┌──

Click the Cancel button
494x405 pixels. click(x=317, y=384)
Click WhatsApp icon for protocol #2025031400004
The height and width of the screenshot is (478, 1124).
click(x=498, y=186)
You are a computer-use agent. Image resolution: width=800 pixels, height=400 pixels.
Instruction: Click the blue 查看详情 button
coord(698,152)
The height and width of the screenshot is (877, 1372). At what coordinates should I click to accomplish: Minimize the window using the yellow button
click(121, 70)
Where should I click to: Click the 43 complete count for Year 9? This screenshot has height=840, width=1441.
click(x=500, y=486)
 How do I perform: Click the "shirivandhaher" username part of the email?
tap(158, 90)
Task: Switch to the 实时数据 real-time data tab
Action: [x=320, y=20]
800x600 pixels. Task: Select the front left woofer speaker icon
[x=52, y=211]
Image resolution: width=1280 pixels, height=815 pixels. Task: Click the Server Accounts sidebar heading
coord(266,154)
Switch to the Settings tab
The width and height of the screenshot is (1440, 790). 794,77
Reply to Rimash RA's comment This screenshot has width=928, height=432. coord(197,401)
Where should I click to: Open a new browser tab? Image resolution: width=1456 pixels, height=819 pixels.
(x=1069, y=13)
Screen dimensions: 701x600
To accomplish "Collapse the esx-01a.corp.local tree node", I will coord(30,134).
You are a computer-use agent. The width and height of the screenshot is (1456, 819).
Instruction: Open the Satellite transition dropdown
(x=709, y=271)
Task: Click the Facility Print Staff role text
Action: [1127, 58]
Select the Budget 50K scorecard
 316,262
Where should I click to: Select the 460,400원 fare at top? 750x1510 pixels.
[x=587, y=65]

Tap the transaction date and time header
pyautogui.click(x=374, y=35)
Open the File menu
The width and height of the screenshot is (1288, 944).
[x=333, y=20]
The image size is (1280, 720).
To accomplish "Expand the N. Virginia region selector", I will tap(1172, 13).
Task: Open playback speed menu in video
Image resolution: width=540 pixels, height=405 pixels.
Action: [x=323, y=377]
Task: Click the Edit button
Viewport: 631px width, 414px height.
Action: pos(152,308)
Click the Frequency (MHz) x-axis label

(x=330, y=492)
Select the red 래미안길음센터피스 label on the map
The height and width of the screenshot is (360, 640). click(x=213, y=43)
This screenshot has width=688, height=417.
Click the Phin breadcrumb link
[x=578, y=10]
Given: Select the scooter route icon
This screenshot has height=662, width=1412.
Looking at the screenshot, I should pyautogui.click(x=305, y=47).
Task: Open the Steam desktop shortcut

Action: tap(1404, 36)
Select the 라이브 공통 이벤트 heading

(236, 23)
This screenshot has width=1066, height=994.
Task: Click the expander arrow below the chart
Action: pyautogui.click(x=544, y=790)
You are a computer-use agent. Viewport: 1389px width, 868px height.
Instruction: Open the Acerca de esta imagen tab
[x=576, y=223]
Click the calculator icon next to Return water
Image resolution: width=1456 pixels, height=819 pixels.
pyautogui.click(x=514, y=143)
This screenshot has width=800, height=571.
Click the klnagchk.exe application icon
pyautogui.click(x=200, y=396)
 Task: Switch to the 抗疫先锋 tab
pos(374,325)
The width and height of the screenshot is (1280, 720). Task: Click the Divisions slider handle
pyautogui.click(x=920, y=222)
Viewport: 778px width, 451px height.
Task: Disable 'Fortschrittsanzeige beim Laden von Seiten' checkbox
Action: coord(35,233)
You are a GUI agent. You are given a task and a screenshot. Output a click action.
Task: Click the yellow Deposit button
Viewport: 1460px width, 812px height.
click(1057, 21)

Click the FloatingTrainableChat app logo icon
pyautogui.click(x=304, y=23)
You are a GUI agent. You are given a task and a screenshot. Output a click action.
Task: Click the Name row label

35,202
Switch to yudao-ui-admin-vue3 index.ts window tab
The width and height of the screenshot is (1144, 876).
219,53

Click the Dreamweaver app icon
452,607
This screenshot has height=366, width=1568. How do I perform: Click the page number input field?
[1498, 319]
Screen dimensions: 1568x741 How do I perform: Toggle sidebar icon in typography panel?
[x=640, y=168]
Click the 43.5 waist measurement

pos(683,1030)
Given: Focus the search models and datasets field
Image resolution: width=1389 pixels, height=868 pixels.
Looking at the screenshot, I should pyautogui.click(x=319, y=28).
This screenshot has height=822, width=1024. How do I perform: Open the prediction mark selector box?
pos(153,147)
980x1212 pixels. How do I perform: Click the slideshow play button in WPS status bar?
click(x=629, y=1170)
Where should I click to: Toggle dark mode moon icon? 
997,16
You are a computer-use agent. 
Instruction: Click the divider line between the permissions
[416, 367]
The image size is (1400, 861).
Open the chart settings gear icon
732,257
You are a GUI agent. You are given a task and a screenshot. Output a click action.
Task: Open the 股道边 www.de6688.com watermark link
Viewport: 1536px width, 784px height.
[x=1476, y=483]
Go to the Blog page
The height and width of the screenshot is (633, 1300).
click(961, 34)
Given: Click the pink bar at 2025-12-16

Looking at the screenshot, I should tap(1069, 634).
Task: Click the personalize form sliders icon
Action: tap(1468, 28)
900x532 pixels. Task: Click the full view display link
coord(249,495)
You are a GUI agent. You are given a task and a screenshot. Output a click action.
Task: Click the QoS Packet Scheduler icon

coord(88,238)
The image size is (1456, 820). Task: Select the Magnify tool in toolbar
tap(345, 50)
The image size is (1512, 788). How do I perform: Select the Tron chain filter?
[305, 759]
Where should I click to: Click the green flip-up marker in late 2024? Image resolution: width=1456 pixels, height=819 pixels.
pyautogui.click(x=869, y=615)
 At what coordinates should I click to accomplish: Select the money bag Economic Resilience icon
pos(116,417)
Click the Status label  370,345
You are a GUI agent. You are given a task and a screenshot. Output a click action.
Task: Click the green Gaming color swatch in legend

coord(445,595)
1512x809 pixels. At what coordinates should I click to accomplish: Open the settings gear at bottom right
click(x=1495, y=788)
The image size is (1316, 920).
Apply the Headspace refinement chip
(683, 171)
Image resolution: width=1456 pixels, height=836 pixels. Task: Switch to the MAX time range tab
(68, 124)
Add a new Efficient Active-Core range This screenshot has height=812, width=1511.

└──

Problem: Reproduce everything in the data from the line containing "Tap the transaction date and time header" down to the line containing "Action: pyautogui.click(x=544, y=790)", with both of those lines included.

Task output:
Tap the transaction date and time header
pyautogui.click(x=374, y=35)
Open the File menu
The width and height of the screenshot is (1288, 944).
[x=333, y=20]
The image size is (1280, 720).
To accomplish "Expand the N. Virginia region selector", I will tap(1172, 13).
Task: Open playback speed menu in video
Image resolution: width=540 pixels, height=405 pixels.
Action: [x=323, y=377]
Task: Click the Edit button
Viewport: 631px width, 414px height.
Action: pos(152,308)
Click the Frequency (MHz) x-axis label

(x=330, y=492)
Select the red 래미안길음센터피스 label on the map
The height and width of the screenshot is (360, 640). click(x=213, y=43)
This screenshot has width=688, height=417.
Click the Phin breadcrumb link
[x=578, y=10]
Given: Select the scooter route icon
This screenshot has height=662, width=1412.
Looking at the screenshot, I should pyautogui.click(x=305, y=47).
Task: Open the Steam desktop shortcut

Action: tap(1404, 36)
Select the 라이브 공통 이벤트 heading

(236, 23)
This screenshot has width=1066, height=994.
Task: Click the expander arrow below the chart
Action: pyautogui.click(x=544, y=790)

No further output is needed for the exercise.